Science and religion may play on different stages for the most part, but pretending there is no interaction is futile. It is only that the sore spots, the points of contact, differ from one individual to another. Recently, it was "scientifically" proposed that racial differences in human achievement, and even in human potential, are inherent. I know that this is not true regardless of what any scientist may say based on any data whatsoever. I know this because God created humans in God's image, and there is but one God, so that in Christ there is neither Jew nor Greek, slave nor free, male nor female. I do not need validation from the scientific community to dispute the theory of inherent differences and, in fact, I have no need to disprove it at all because it is simply wrong. As it happens, this particular theory and the data on which it is based have been widely ridiculed in scientific circles (I am sure that Gould would have no part of it); but what is to prevent another sincere NOMAist from laying down a Second Commandment: that I should not mix the magisteria by claiming that God created all humans equal? Would I add a jot or a
tittle to the scientific debate by citing scripture? Not at all. Would I be intruding upon science by asserting that the scientific claims were incomplete, misinterpreted, or in some other way just plain wrong for no other reason than that God decreed otherwise? Yes, absolutely. This is really no different from the scientist who does not even bother to examine the data underlying the so-called "Bible Code" theory because such a thing is simply impossible and must be wrong. (However, it is to be distinguished from the equally widespread phenomenon of the believer who cites the Bible Code theory as scientific proof of God, also without examination of the data.)
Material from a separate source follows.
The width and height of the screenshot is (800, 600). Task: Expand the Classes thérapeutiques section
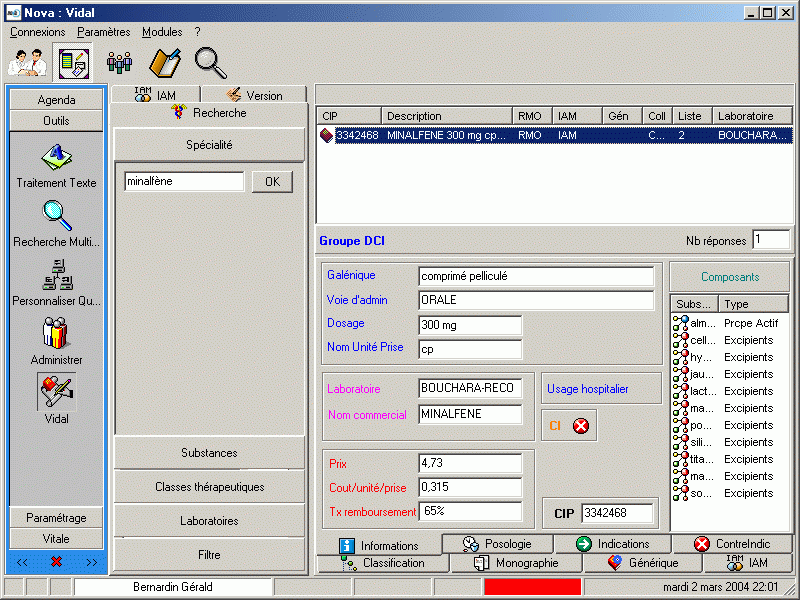(x=209, y=487)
If some theologians have accepted limitations on their concepts of God, others plainly have not. It seems entirely presumptuous for Gould to limit permissible concepts of God to those acceptable to a reasonable agnostic. What to make of the Holiness tradition, so uncompromisingly depicted in Robert Duval's The Apostle? What to make of the Southern Baptist Convention, the largest Protestant denomination in the United States regardless of how one reacts to their views? What of Christian Science? What of orthodox Judaism, which places observance of the Sabbath on an equal moral plane with forbearance from murder for no other reason than that God commanded it (and emphatically not, as Gould might approve, because enforced periodic rest might give the society a competitive advantage)? What of Islam's insistence that the Quran was received by the Prophet from God? What of Shinto's God Emperor? What of Voodoo? What of Rastafarianism? Latter Day Saints and the Book of Mormon? By what intellectual sleight-of-hand are these placed outside of the definition of "religion"?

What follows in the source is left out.